America's Fight Over World War II, 1939 - 1941 (2013)
Pearl Harbor also shook FDR from his "Leadership Lethargy", that was the hallmark of his mostly disastrous second term in office. For the first time in over five years, FDR once again became the decisive leader that America needed during a national crisis. Charles Lindbergh gave a terse "we need to be united" radio address, and then disappeared from public view.
The Axis agreement only committed Germany and Italy to declare war on the U.S. if America attacked Japan. Hitler was strongly advised to avoid declaring war against the U.S., but despite outwardly counseling patience for the last several months, he decided that Pearl Harbor was the "incident" for which he had been waiting. In his mind, Japan's attack on Pearl Harbor opened the door to address the many provocations that FDR had committed against Nazi Germany (and him) since the late-1930s.
Instead of demoralizing the U.S. as Japan envisioned, the attack on Pearl Harbor united a divided, fractious America. Pearl Harbor was like a "Reverse Earthquake", in that everything that was disjointed was put back in place.

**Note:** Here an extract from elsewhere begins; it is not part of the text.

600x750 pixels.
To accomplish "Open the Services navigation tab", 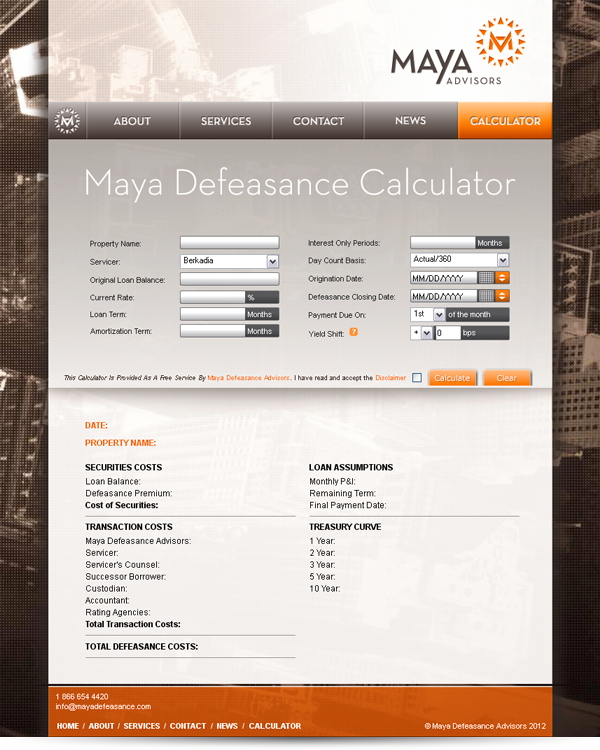I will coord(226,121).
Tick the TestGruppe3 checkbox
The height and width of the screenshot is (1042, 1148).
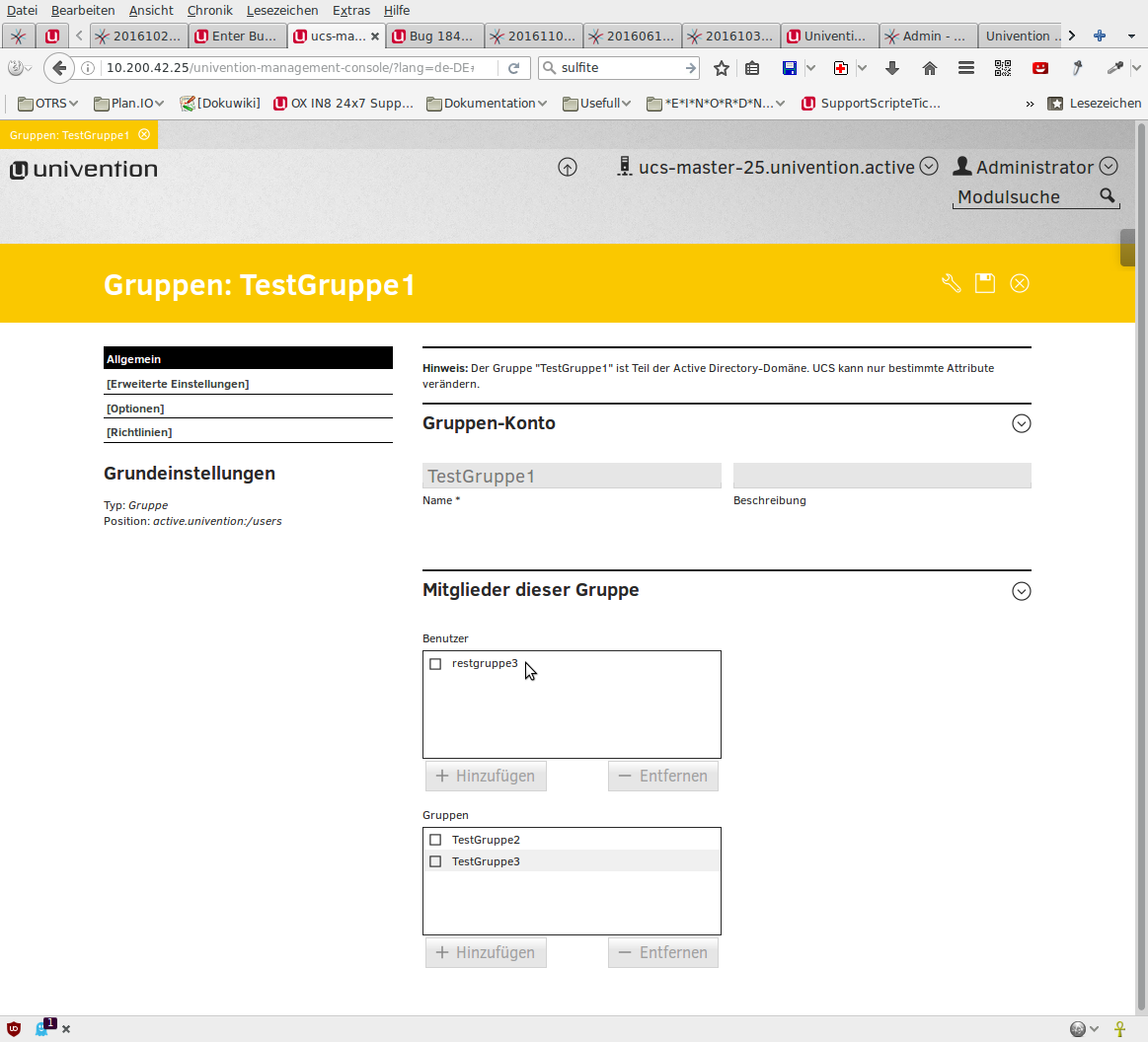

Pearl Harbor shook FDR out of his lethargy, and once again he became the indispensable leader for an America in crisis. And the economy, almost immediately, became war-oriented instead of consumer-oriented, which was the first step to unleashing our industrial might that would win the war. The nation also became far more conservative during World War II; the overall decrease in civil liberties was the cost.
Ironically, the acrimonious and divisive national debate from 1939 - 1941 (on the role the U.S. should have in the War in Europe) actually prepared America for World War II. The positives and negatives were thoroughly explored and weighed throughout the nation. The U.S. was better prepared for a war spiritually and militarily than at any other time in the nation's history.
Secretary of War Henry Stimson was stuck giving the bad news to Lindbergh, telling him that according to the President, his loyalty to his nation was still in question. Even the aviation industry avoided Lindbergh, since FDR threatened to cancel lucrative war-time contracts if Lindbergh was employed.
But Henry Ford, the Auto Magnate / Isolationist / Anti-Semite, came to Lindbergh's rescue. Lindbergh worked to improve the designs of the B-24 (Liberator) and the P-47 (Thunderbolt; pictured). Lindbergh even tested P-47's at extremely high altitudes, which saved pilots lives. Eventually allowed in other areas of aviation, Lindbergh played a major role in developing the Corsair, which was a fighter plane designed for use on aircraft carriers. Lindbergh proved his critics wrong: he stayed out of politics, and kept his mouth shut, focusing his efforts in the technology sector of aviation to help America win the war.
A week after FDR died, Lindbergh finally emerged from political isolation on 19 April, 1945. With FDR gone, Lindbergh was no longer persona non grata to the federal government. Lindbergh, at President Truman's request, served as a special advisor to the U.S. Air Force, which was created as a separate branch of the military in 1947. President Eisenhower reinstated Lindbergh in the U.S. Air Force Reserve in 1954, and President Kennedy, a life-long admirer of Lindbergh, made sure that he stayed in the good graces of the U.S. Government.